今はねえさまもお子様がおり、夕映えという源氏名を名乗ることもなく、貴族の奥様として華やかな生活を送っていた。
一方、瑠璃蜘蛛は、その後も交流があったのだが、彼女もやがて彼女に求婚していた貴族の青年に籤を当てられ、身請けされることになり、婚約して楼閣から出て行った。しかし、不運にもその男の家が、内乱に絡んで敗北し、財産をなくしたことで身を持ち崩し、正式な結婚の手続きを結ぶ前に破談となった。瑠璃蜘蛛は、そのまま 場末の酒場にいきついて、今はそこの酌婦になっているという。

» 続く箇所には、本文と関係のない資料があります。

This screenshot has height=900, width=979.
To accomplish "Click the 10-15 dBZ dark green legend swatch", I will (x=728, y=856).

ねえさまが哀れに思うほどの転落だったが、私は、もしかしたら瑠璃蜘蛛は念願だった自由を得たのかもしれないと思った。そう、乙女が真の意味で自由になれるのは、決められた結婚が破談になった時だけなのだ。
あの瑠璃蜘蛛には、他人に決められた結婚をして、平穏に人生を歩むことは似合わない。零落したとはいわれても、瑠璃蜘蛛はいまや自由の身で、どこにいくことにも制限はなかった。私は、むしろ彼女らしいと思ったものだ。
多分、瑠璃蜘蛛は望んでいた自由を手に入れているのだ。
私は、そう考えていた。
そして、ようやく瑠璃蜘蛛の居場所を突き止めた夕映えのねえさまは、今日、私を彼女の元に遣わした。

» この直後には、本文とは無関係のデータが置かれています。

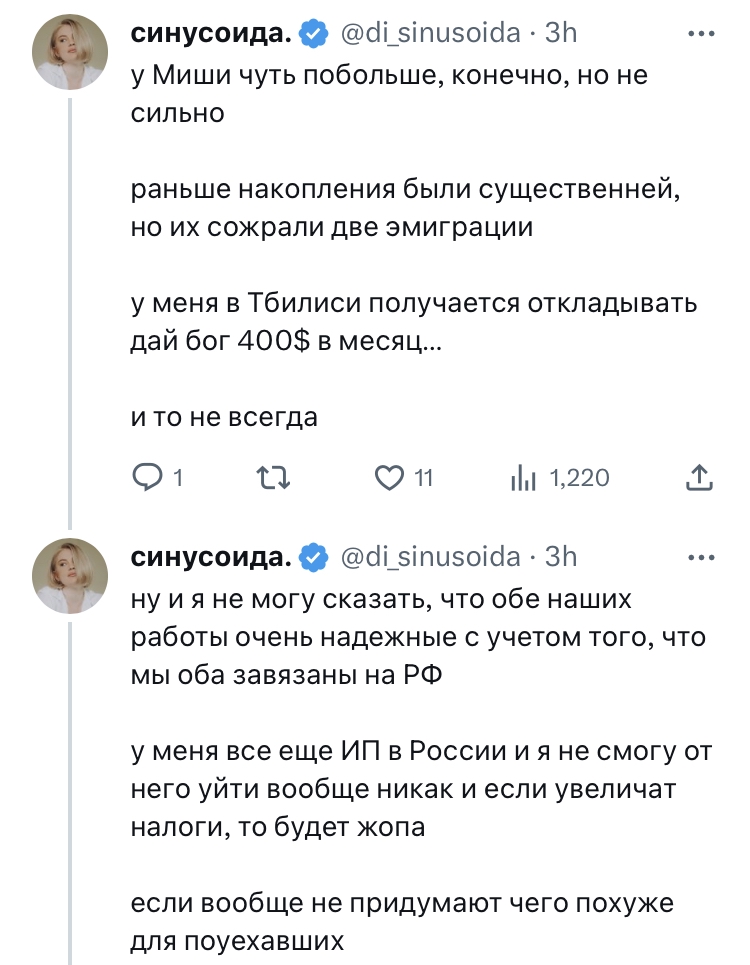Open синусоида. display name in second tweet
This screenshot has width=750, height=965.
(x=212, y=557)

瑠璃蜘蛛は、うわさどおり、下町の小さな酒場で働いて生計を立てているらしかった。
数年ぶりにあった瑠璃蜘蛛は、遊里特有の派手な化粧を落としており、自然な化粧をしていたが、そのままでも随分綺麗だった。今のほうが自然体の美しさがあり、あの神殿で見た彼女に少し似ていたように思う。

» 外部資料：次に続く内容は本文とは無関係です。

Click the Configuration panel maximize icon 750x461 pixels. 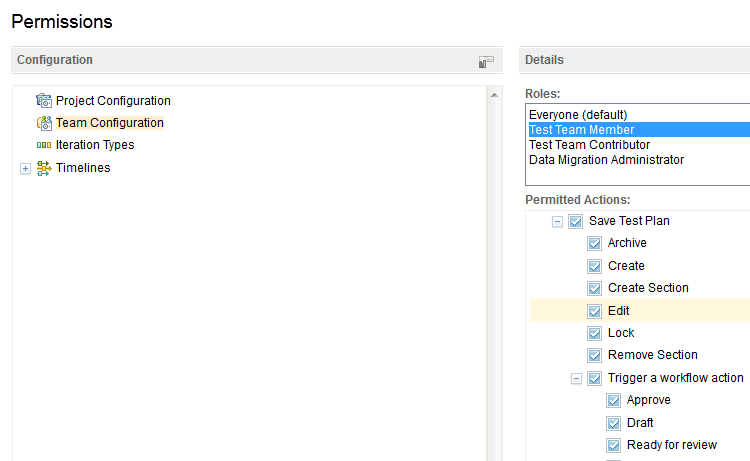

相変わらず作り物のように美しい彼女は、この場末の酒場にはいささか浮いているようだったけれど、元から彼女はどことなく人と違う空気を持っていたし、どこにいても浮いてしまう。だから、別に違和感はなかった。周囲もそれになれているのか、そのような反応だ。彼女自身にはあの頃とは違う解放感のようなものが感じられて、私は彼女が幸せにやっているのだと 思った。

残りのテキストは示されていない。